_Request A_
In the email about the file attachment API, why does the writer prefer to put whatever logic is possible into DDL?
_Request B_
Reproduce word for word the stretch of the file attachment API email from "It seems to" through "names constraint, right?".

[Date Prev][Date Next][Thread Prev][Thread Next][Date Index][Thread Index]

Re: Proposal for file attachment API



On Mon, Jul 4, 2011 at 12:33 PM, Luke <..hidden..> wrote:

>>> However, if we combine our two ways of looking at this, I think we have
>>> the solution.
>>>
>>> If you store files by ID, and internally reference them by ID at all
>>> times, they can all be called "foobar.pdf" and it doesn't matter.
>>
>> Ok, so which foobar.pdf attached to a sales order is which one?  i'd
>> rather have some sort of unique constraint on the file name even if it
>> isn't global.  My current thinking is a uniqueness between the primary
>> attachment point and the file name.  So you can only have one
>> "contract.doc" attached to a given sales order.  However, if you have
>
> Exactly.  Enforce name uniqueness at the document level.  "there is already
> a file of that name attached to this document."

Ok, so here's the problem as I see it.

We can't enforce this in Data Definition Language (DDL) without the
link being part of the file table.  Consequently we have to check it
procedurally.  I would prefer to put whatever logic is possible to put
in DDL in DDL because this provides more pervasive enforcement.

There's another side here too:  Suppose we have three orders each with
a file attached to them called "Contract.doc."  We consolidate them.
How do we want to handle the file attachments?  If it were up to me,
I'd be displaying something like:

Contract.doc  Attached from order 42
Contract.doc  Attached from order 43
Contract.doc  Attached from order 44

That way all three can co-exist on an order without folks being
confused as to what they are or which is which.

It seems to me that to support order consolidation we'd still have to
do the same thing (an order-attachment to order) table or else run
into the conflict of names constraint, right?
>
> You're talking about doing it in the database, which takes us back to some
> structure involving a table for each document class.  The way I was thinking
> about (assuming the routine logic would take care of managing it) is
> probably too similar to how 1.2 would have done it, but your suggestion
> below *seems* at first look to get the job done.

Stored items
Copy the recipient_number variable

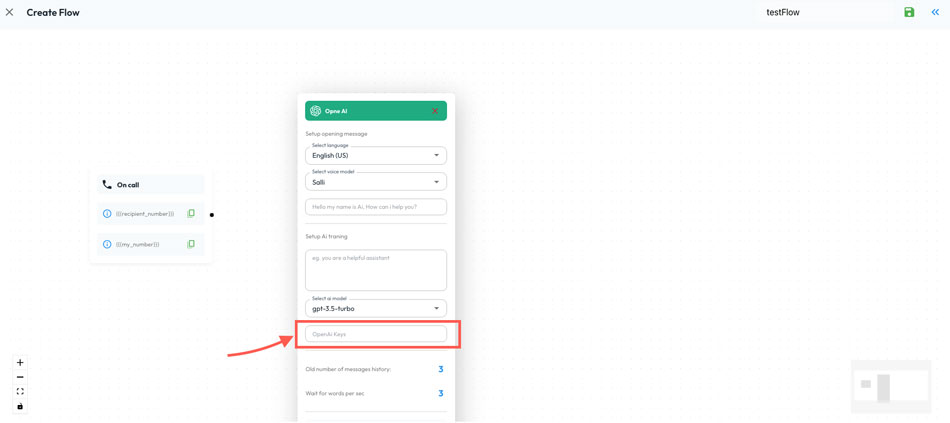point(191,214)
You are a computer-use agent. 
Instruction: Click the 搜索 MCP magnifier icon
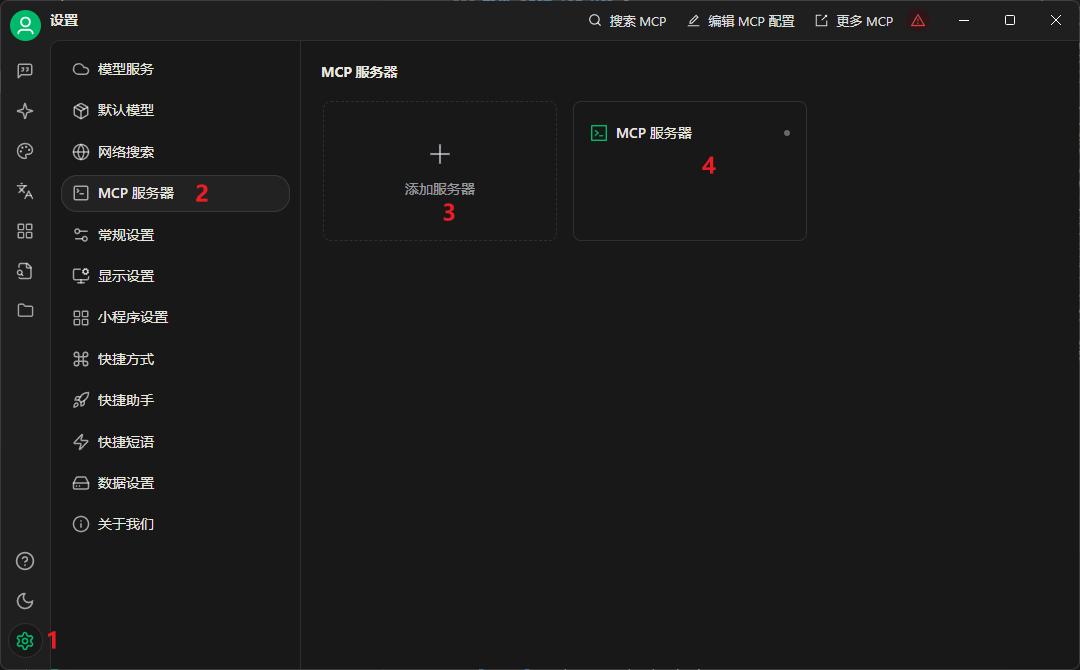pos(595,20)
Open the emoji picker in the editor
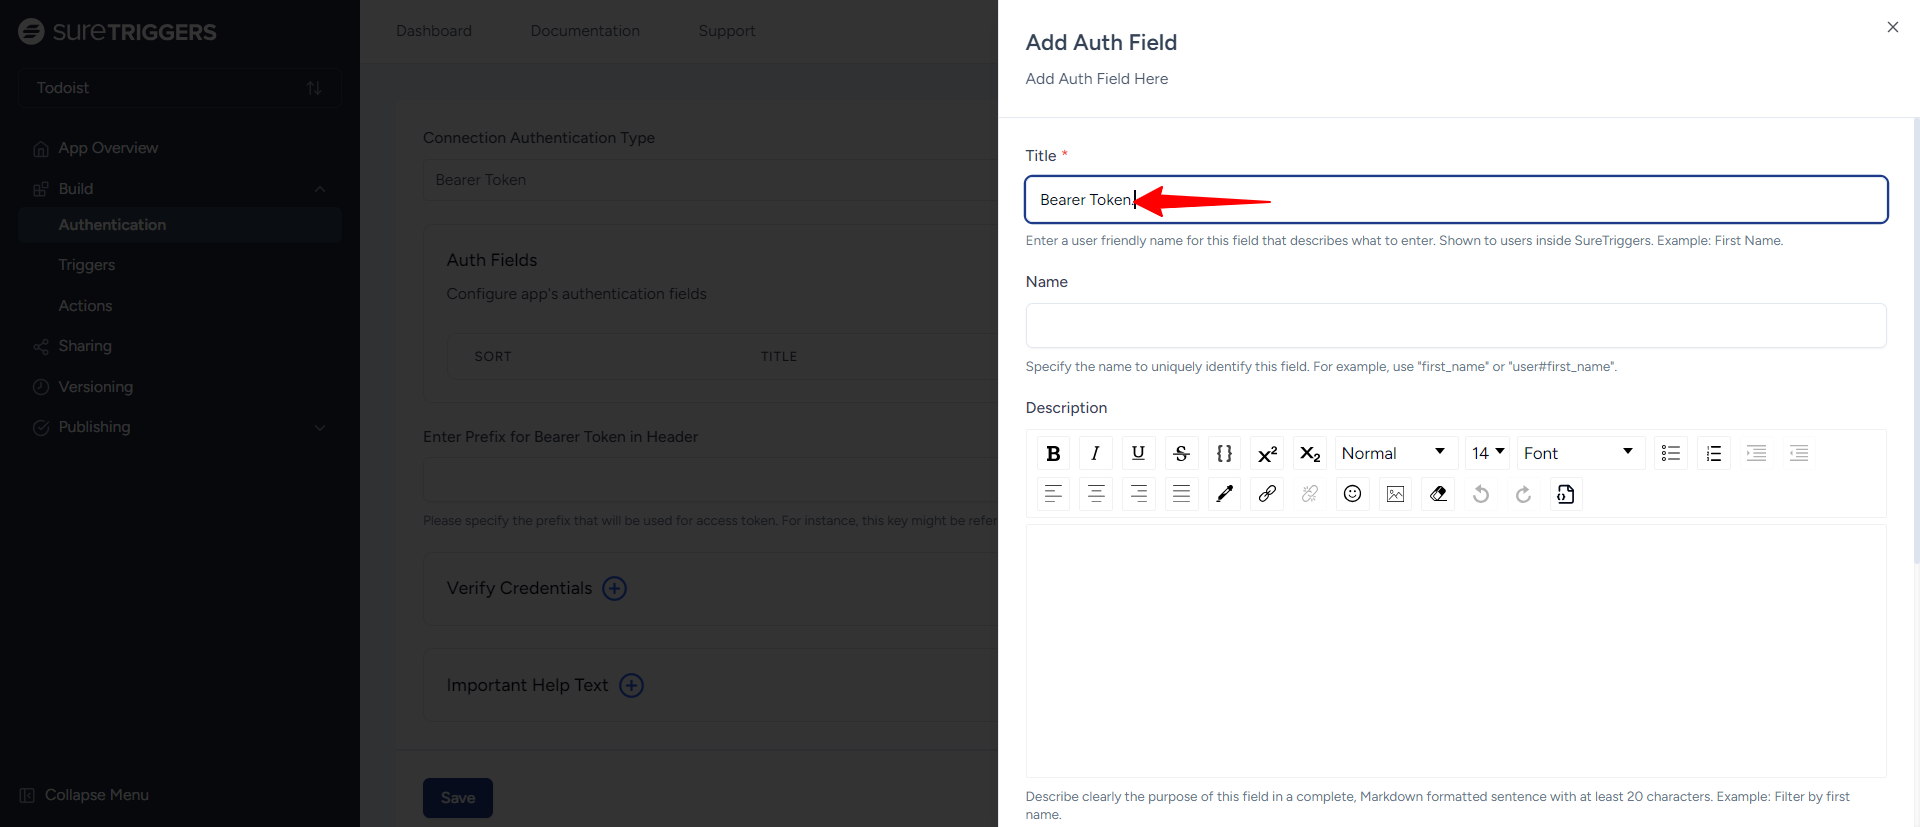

_Task solution A_
It provides more pervasive enforcement.

_Task solution B_
It seems to me that to support order consolidation we'd still have to
do the same thing (an order-attachment to order) table or else run
into the conflict of names constraint, right?